Certainly no sign of anyone heading off to church although there had been some Twitter chat about appropriate hymns for the England team’s failure to beat America in the World Cup. How about “Draw me close to you” especially after goalkeeper Robert Green’s unfortunate Hand of Clod episode – the next line is “never let me go”.
Anyway, soccer musings aside, we walked into the millionaire’s playground to see how people spent a sunny morning here. Port Grimaud is like Venice – once you get past the security barriers. In fairness they only keep out unsavoury drivers; almost anyone can walk in, including us!!
Crossing the first bridge takes you into a square which is transformed into a market, slightly upmarket as you would expect. It was the first French market I’ve ever been to, for example, without a single Morrocan selling Bob Marley towels.
The next bridge, deeper into Port Grimaud, reveals the first glimpse of the boats and yachts to come and then another square of stalls. If you look closely you can see something of the Med’s past. One or two of the stallholders have that permanently-glazed look from the flower power days, one still had her hair held in place by a bootlace-thin strand of leather; another wrapped what looked suspiciously like a kaftan round her.
On to the harbour where some of the super yachts waited at the sort of shrine that’s reserved for the very few – the very, very rich. The kind who can afford to click a couple of fingers and send someone out to buy whatever they want whenever they feel like it. As we gawped, four Dutch girls persuaded someone else to take their photo posing alongside a yacht called Chocolat registered in London. As they studied the digital image they looked at each other, shrieked something in Dutch which had one recognisable phrase: “something from Sex and the City”.
The irony was that these extraordinary displays of super-wealth, six yachts backed up against the harbour like some defensive wall of overpaid footballers anticipating a thunderous free kick from out in the bay, were no more than 10 feet from the doors of the community’s ecumenical church.
The building that represents a man who had nothing but the clothes he stood up in opens its doors in defiant welcome to the obscenely rich and the desperately poor. In that place Jesus says to them ‘however you arrived here, and however much you carried with you, makes no difference.’
At this Sunday sun shrine, where we couldn’t even have bought the inflatable boat that sat on the top of the super yacht – see Joy’s optimistic posing next to it! – there was that wonderfully disruptive invasion of the Gospel that said: ‘I’m still here and I’m not going away.’
Reality on the menu please

The sun has reappeared after 24 hours of rain – God’s timing spot on as always because the blue skies returned just in time for Sunday lunchtime’s street party here at Le Pas Opton in the Vendee.
It’s something of a tradition now at Spring Harvest Holidays for the main entrance to be blocked off by tables and chairs and a bank of red-hot barbecues as families join in with their picnics. You see the people who have cooked pasta or made salads sitting next to those who have shot into the site’s shop and bought a pack of saucissons – and those who’ve just brought along a baguette!

++++++++

**Set exercise A:** State whether each statement agrees with the holiday account of Port Grimaud and Le Pas Opton, answering yes or no and quoting the deciding words of that account: (i) The security barriers at Port Grimaud keep out people on foot. (ii) The super yachts were no more than 10 feet from the doors of the community's ecumenical church. (iii) The market in the first square had a Moroccan seller offering Bob Marley towels.
**Set exercise B:** Write the next part of the holiday account of Port Grimaud and Le Pas Opton, starting after its final sentence.
The listing comes from a source separate from the holiday account of Port Grimaud and Le Pas Opton.

**Given data:**
++++++++

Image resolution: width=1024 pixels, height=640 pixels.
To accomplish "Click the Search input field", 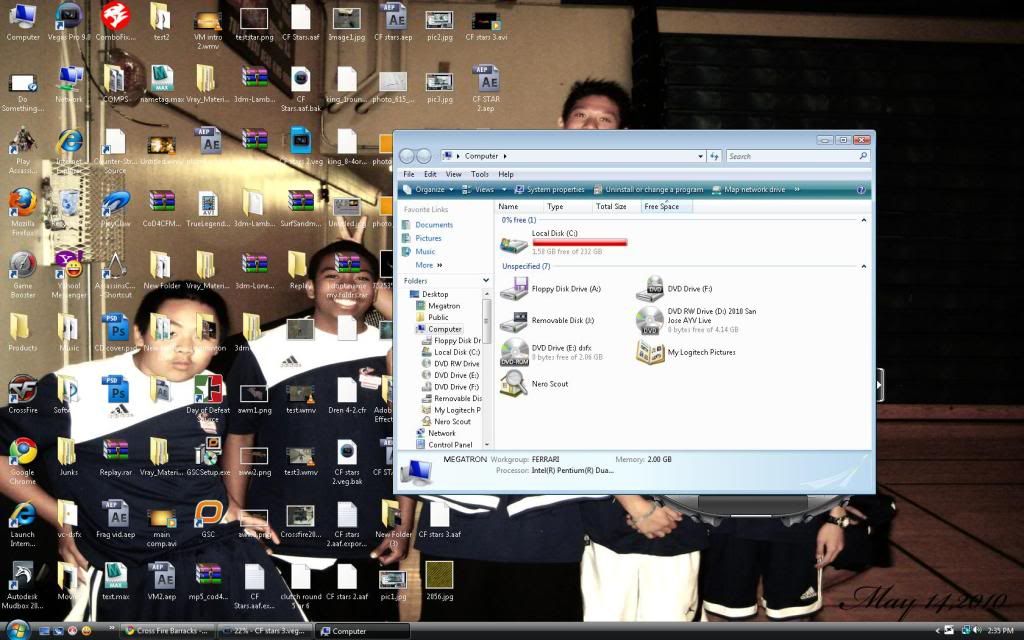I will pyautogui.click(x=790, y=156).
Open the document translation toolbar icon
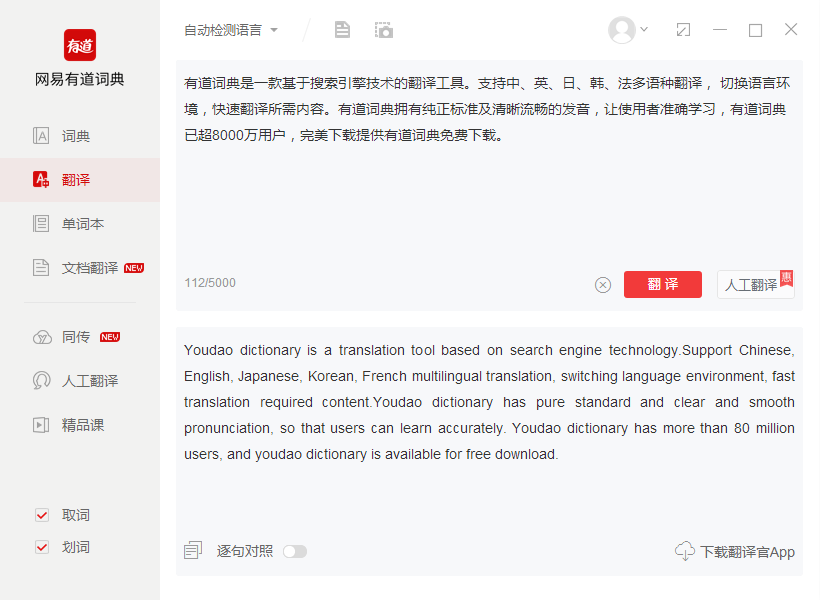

++++++++

**Right answer A:**
(i) No: "they only keep out unsavoury drivers; almost anyone can walk in, including us!!"
(ii) Yes: "were no more than 10 feet from the doors of the community’s ecumenical church."
(iii) No: "without a single Morrocan selling Bob Marley towels."

**Right answer B:**
But the great thing is that people who’ve never before spoken to each other sit side by side and chat like long-lost friends. As a former minister of mine used to say “well if I’m going to spend eternity with you I ought to find out something about you.”
Food was really important to Jesus, of course. He made sure the disciples caught enough fish after a fruitless night at sea because they needed to be able to feed themselves and sell some to make money; he feed 5,000 men (plus women and children) with a packed lunch; he enjoyed parties – especially with the wrong kind of people; he loved the conversations that came out of sitting at a meal with people.
And of course, on the night before he died – the night people were plotting to do away with him – he took bread and wine and turned a simple meal into a profound encounter. He took bread and broke it and declared it to be his body. He lifted up the wine and said it was his blood – a new covenant for the world for the forgiveness of sins.

As church we need to learn to a
ppreciate food for its own sake; that it’s good just to eat and be together. You don’t need an ulterior motive – ooh, perhaps if I make a really good cassoulet it may convince my next door neighbour that they ought to try Family Service on Sunday. Or perhaps they may just get to like you a bit!
Of course we want people to come to faith and discover Jesus for themselves but surely because they realise that the people who are in the church are Good News people in every way?
The ‘how much more’ God
We are beginning almost a month in France as I come towards the end of a Sabbatical – a gift from the Methodist Church.
It’s a chance to do a number of things and here all the cliches could come out: recharge the batteries; rest from the fight; find yourself; do something different. In a way they are all true and all wrong.
A sabbatical can be a glorious waste of time – and that may be just what you should do. I know of at least one friend who decided that he would spend the time reintroducing himself to his family because he spent so long away from them working that he believed, rightly, that he owed them the best gift: time.
For me, two months into the three, I’m beginning to hear something clear from God. Whether it will translate into anything usable for work I don’t know but I do know that I can sense him speaking in the place where we are now.
We’ve begun our time in France at Spring Harvest’s holiday Park Le Pas Opton. It’s our fourth visit and this time we’ve brought our little caravan to the Vendee at the beginning of a trip around six different caravan sites from the West coast to St Tropez, via St Etienne.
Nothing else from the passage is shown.